Johannes Brachtendorf

Meister Eckhart zwischen Avignon und Kyoto
Zur Rezeption seines Denkens in der buddhistischen Philosophie Japans

Lesen Sie diesen vollständigen, ungekürzten Beitrag1. Einleitung

Meister Eckhart (1260–1327/28) gehört zu den bekanntesten und wirkmächtigsten Denkern des Mittelalters. Dabei sind es weniger seine umfangreichen lateinischen Werke, sondern vor allem die deutschen Predigten und Traktate, die seinen Ruf als bedeutendster Mystiker des Mittelalters wenn nicht gar der Christenheit überhaupt begründeten.
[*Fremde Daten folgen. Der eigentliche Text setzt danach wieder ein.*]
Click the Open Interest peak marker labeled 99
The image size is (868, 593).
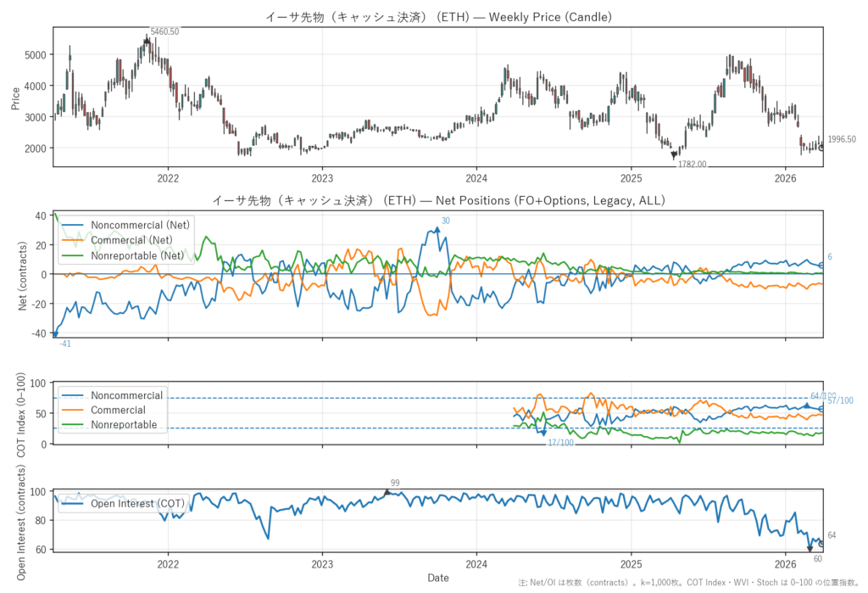coord(387,492)
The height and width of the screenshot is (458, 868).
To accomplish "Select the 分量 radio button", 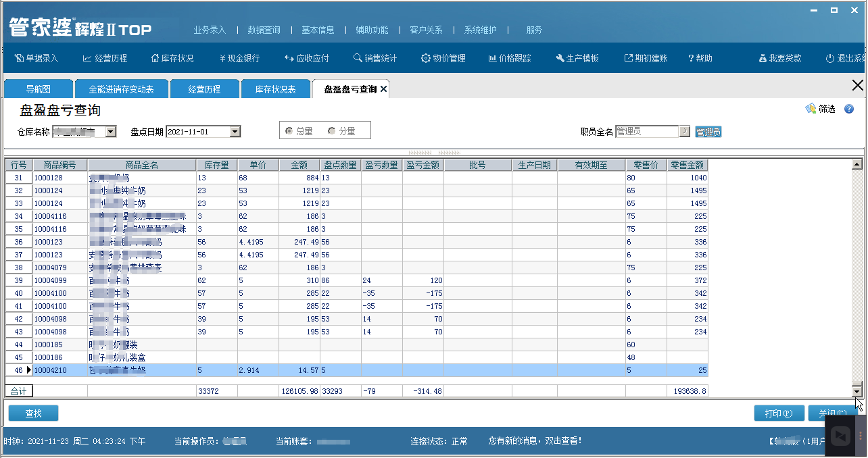I will (x=332, y=131).
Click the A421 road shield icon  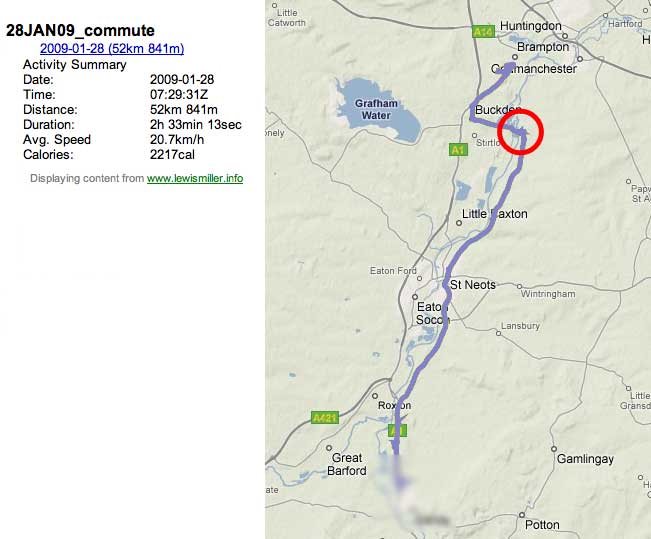(325, 417)
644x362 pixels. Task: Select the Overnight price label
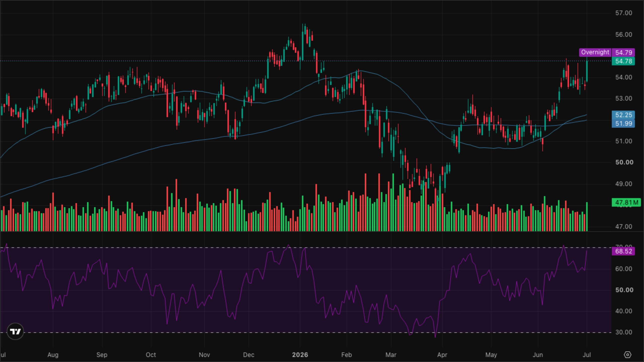pos(595,52)

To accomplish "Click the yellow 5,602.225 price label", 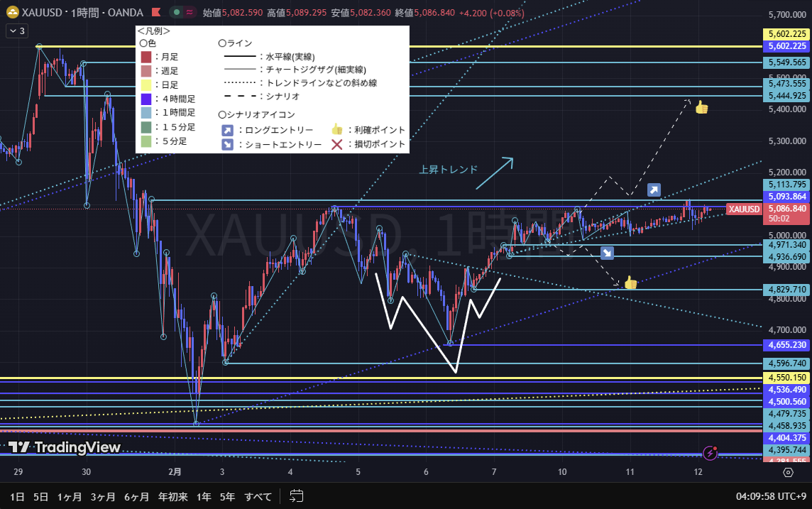I will (785, 34).
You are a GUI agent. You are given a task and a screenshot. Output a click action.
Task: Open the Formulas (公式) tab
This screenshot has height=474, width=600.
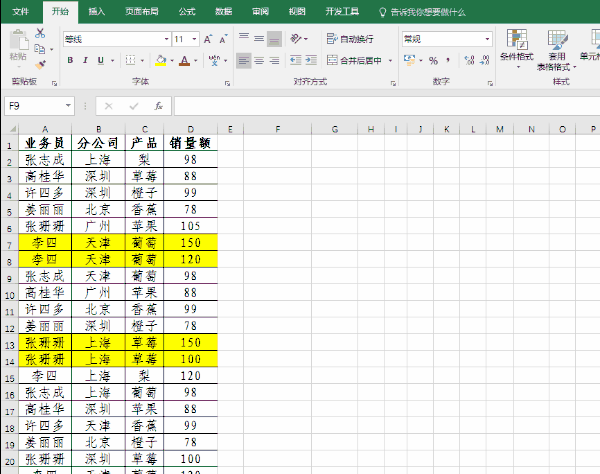[x=186, y=11]
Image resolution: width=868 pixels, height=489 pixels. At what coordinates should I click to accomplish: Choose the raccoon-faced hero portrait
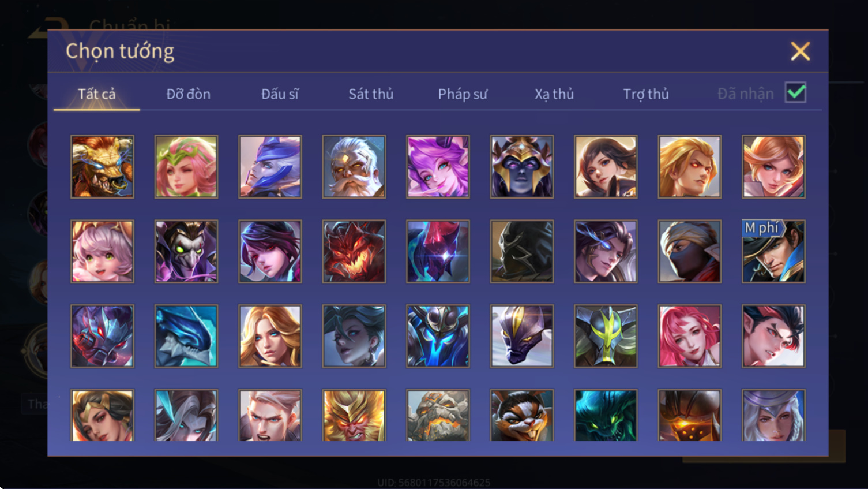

Allerdings war Meister Eckhart schon zu seinen Lebzeiten ein umstrittener Autor. Einerseits wurde ihm zweimal der prestigeträchtige Lehrstuhl für Dominikaner in Paris anvertraut – eine Ehre, die außer ihm nur Thomas von Aquin zuteil geworden war – und er bekleidete hohe Ämter im Orden. Andererseits wurde gegen Ende seines Lebens ein Häresieverfahren gegen ihn eröffnet, und zwar zunächst (1325/26) beim Erzbischof von Köln, wo in zwei Anklageschriften insgesamt 108 Äußerungen Eckharts beanstandet wurden. Im Jahr 1327 fand eine Verlagerung des Verfahrens an den Sitz des Papstes in Avignon statt, wo Eckhart sich erneut verantworten musste. Er starb 1327 oder 1328, vermutlich in Avignon. Im Jahr 1329 erließ Papst Johannes XXII. die Bulle „In agro dominico“, in der 28 Thesen Eckharts als häretisch oder häresieverdächtig inkriminiert wurden. Der Bulle zufolge widerrief Eckhart vor seinem Tod diese Thesen. Fast alle verurteilten Sätze betreffen die Frage nach der Einheit von Gott und Welt und besonders von Gott und Mensch. In diesem Themenbereich finden sich Spitzenaussagen der Mystik Meister Eckharts, die in besonderer Weise die Kritik der Inquistoren auf sich zogen.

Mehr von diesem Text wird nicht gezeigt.